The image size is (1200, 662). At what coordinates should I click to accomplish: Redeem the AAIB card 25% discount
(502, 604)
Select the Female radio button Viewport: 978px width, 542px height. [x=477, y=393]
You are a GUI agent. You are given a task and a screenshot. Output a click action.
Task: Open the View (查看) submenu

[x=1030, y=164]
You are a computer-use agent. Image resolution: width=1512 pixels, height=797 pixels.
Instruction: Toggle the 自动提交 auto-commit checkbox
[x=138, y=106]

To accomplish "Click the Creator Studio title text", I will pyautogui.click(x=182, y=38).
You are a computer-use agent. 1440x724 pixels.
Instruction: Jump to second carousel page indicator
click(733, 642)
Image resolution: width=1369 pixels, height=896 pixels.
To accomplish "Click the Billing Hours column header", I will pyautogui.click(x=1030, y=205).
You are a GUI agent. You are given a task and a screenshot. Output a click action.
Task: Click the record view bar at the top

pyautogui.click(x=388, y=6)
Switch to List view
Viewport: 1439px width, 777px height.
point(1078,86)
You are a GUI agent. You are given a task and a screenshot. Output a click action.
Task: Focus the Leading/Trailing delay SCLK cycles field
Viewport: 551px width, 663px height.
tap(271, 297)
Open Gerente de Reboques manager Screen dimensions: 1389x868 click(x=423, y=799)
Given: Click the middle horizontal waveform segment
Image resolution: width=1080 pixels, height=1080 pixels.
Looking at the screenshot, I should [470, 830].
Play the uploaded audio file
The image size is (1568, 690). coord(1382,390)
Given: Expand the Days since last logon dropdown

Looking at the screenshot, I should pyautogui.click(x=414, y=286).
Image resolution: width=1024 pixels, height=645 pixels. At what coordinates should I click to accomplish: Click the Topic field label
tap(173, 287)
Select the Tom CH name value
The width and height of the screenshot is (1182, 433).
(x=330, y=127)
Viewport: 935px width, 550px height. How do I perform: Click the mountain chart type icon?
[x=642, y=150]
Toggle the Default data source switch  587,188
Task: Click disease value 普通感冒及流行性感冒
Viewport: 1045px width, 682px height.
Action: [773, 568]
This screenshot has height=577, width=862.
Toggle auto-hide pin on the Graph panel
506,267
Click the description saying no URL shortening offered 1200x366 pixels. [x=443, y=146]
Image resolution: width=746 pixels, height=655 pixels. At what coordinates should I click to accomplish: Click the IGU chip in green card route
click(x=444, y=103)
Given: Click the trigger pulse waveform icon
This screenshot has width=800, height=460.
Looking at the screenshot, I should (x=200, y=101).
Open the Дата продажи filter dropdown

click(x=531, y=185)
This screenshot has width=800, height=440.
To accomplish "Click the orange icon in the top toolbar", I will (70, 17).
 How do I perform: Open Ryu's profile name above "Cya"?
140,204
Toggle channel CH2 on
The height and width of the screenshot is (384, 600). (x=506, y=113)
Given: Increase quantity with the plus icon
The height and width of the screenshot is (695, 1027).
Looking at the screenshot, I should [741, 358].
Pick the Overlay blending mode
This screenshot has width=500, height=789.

## [Exercise description]
Please print the lines from the start of the records up to and including the line with "You are a computer-use agent. Image", copying each one exactly and leaving out the rest.

## [Exercise result]
The image size is (1200, 662). At what coordinates should I click to accomplish: Redeem the AAIB card 25% discount
(502, 604)
Select the Female radio button Viewport: 978px width, 542px height. [x=477, y=393]
You are a GUI agent. You are given a task and a screenshot. Output a click action.
Task: Open the View (查看) submenu

[x=1030, y=164]
You are a computer-use agent. Image resolution: width=1512 pixels, height=797 pixels.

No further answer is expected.